Southern Illinois University - Carbondale Reviews
Student & Graduate Reviews (11)
I attended the Workforce Education and Development Off Campus program at a military installation in Washington State. The curriculum and professors were amazing. I highly recommend this for working parents. The classes were well laid out. The curriculum and expectations were easy to follow and the cohort style of learning really helped me to stay on track and motivated.
SIU is a very diverse and interesting school. I would recommend SIU because they have a great education program and prepared me for my career as a teacher. I really enjoyed every education professor I had. SIU is a great school. The only complaint I would have is that some of the safety concerns in surrounding neighborhoods.
The CDS faculty is amazing! They want to learn more about you and help you become the best individual that you can be. The CDS department has an opportunity to work with the Center for Autism Spectrum Disorders so that you can get hands on experience with these individuals!
SIU was a great school close to home. The campus is very welcoming to students with plenty of housing and amenities. The staff are knowledgeable and helpful.
I went to Southern Illinois Carbondale where I pursued my undergraduate degree in Criminal Justice along with being part of the Army ROTC program. My degree fell under the liberal arts field. As I was going to school, I was actively involved in the intense Army ROTC program where the program not only instilled discipline, but also crafted my leadership skills. I'm currently a 2nd Lieutenant in the Army Reserves as a Military Police Officer. Currently, I'm working security on the side and am searching for police jobs in the meantime. I will be attending Roosevelt University in Schaumburg, IL this upcoming Fall where I will be pursuing my Graduate degree in the Human Resource Management program. I'm going for my masters to make myself not only more competitive in the military, but also to broaden my skill set on the civilian side. The Criminology program was real good at SIUC and I learned various law enforcement theories and how to apply them in context by not only analyzing the individual and collective groups, but also the environmental locations we as human beings live in.
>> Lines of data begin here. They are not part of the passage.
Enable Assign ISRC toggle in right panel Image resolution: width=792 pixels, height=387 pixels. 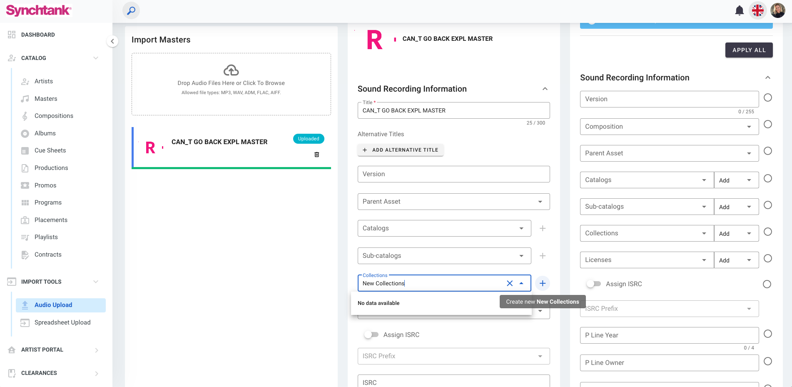593,284
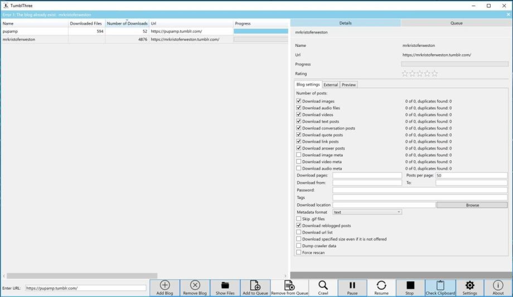
Task: Open the Settings gear
Action: pyautogui.click(x=470, y=285)
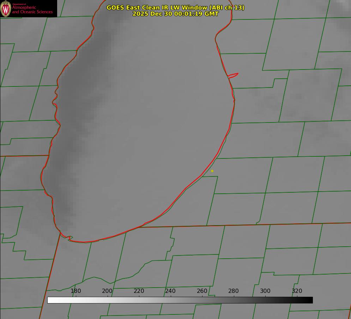The width and height of the screenshot is (351, 319).
Task: Click the small hooked harbor on southwestern shore
Action: pyautogui.click(x=70, y=238)
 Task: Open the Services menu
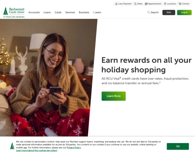click(70, 12)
Education Advisors at this university seemed disorganized and did not seem to know specific information that would be useful to know to answer student questions. I actually ended up going through five advisors before they finally found someone that knew what they were doing and that was towards the end of my degree. Some of the teachers did not seem to care about your education and allowed distractions such as game playing and texting via phone or computer. I had told a teacher about the distractions which did no good because he did not mention anything to the class about it until I finally got fed up and told the class about it. I actually almost walked out of a class because there were too many distractions around me to the point where I could not focus on what the teacher was trying to teach. I ended up taking a class over because I did not feel I learned what I needed to learn because I was lost in another class in which the coursework pertained the other class I had taken. Books were frequently changed, so I ended up showing up to class on multiple occasions with the wrong book in the beginning of the semester. I know other classmates who have had many problems with the university as well. The entire university is just disorganized but you don't realize it until you get halfway through your coursework and feel like it's too late to transfer somewhere else.
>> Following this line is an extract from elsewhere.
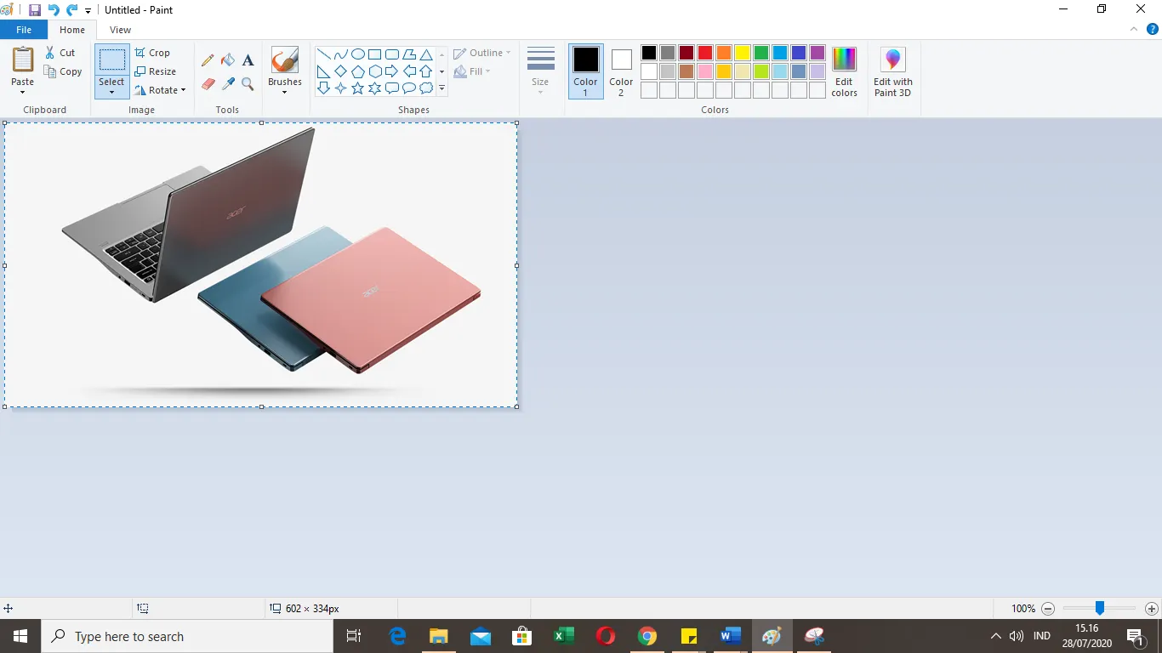Choose the Eraser tool
Viewport: 1162px width, 653px height.
pos(208,84)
Southern University was great. most of the struggles came from not having the habits pre-developed to flourish as an individual. they offer a center for basic skills that helped students prepare. they have good integrity in scholar driven infrastructure. By that i mean the majority of the teachers deliver, they have good technology support systems, they have traditional resources like a real library and institutions where you can solve dilemmas with people directly vs talking to machines. i believe they have good relationships with community colleges which give you better chances that your credits will transfer vs retaking curriculum. they have on campus organizations in place for some focuses so that you can get real life work-ethic and real life situations while simultaneously being taught in the field. its a real university too!! architecture, resource center, stores, work out facility, sports teams, art district, scholar society and functions held on campus. to be very specific they just need to provoke a stronger work hard play hard mentality to the ones who have not come instilled with those traits. on the other hand this is the great leap from being considered a teenager to being recognized as a capable adult. and adults don't like babysitting other adults. so that's my review. take up your purpose take up your banner and do what you will with the insight.
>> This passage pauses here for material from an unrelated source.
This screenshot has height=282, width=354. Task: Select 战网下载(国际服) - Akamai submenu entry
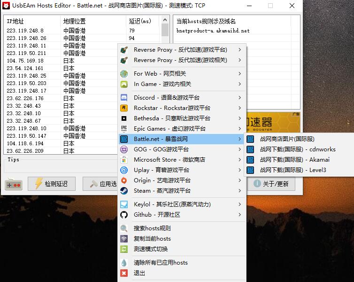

I enjoyed my college and the professors I had. It is a beautiful campus and I gained a lot of great knowledge and experience.
I liked my college a lot. I started off at university of Illinois but it was too big and not right for me. I loved the smaller size of siu and I loved the location.
My school was a good fit for me because it allowed me to get a major and a minor in what I am interested in and set me up for success in my graduate school studies. Some areas lacked in the experience I wanted, but college can definitely be what you make of it!
Yes, but solely because I am getting my Master's degree. If I had only planned on using my Bachelor's, I would not be satisfied. If I could go back and choose, I would have focused more on an engineering, accounting, or science based degree.
Be eager to seek out professional opportunities, but make sure you take plenty of time to socialize. These years may possibly lead you to the most valuable relationships of your life. Find the balance and become the person you WANT to be (not who others think you should be, or who you think they want you to be).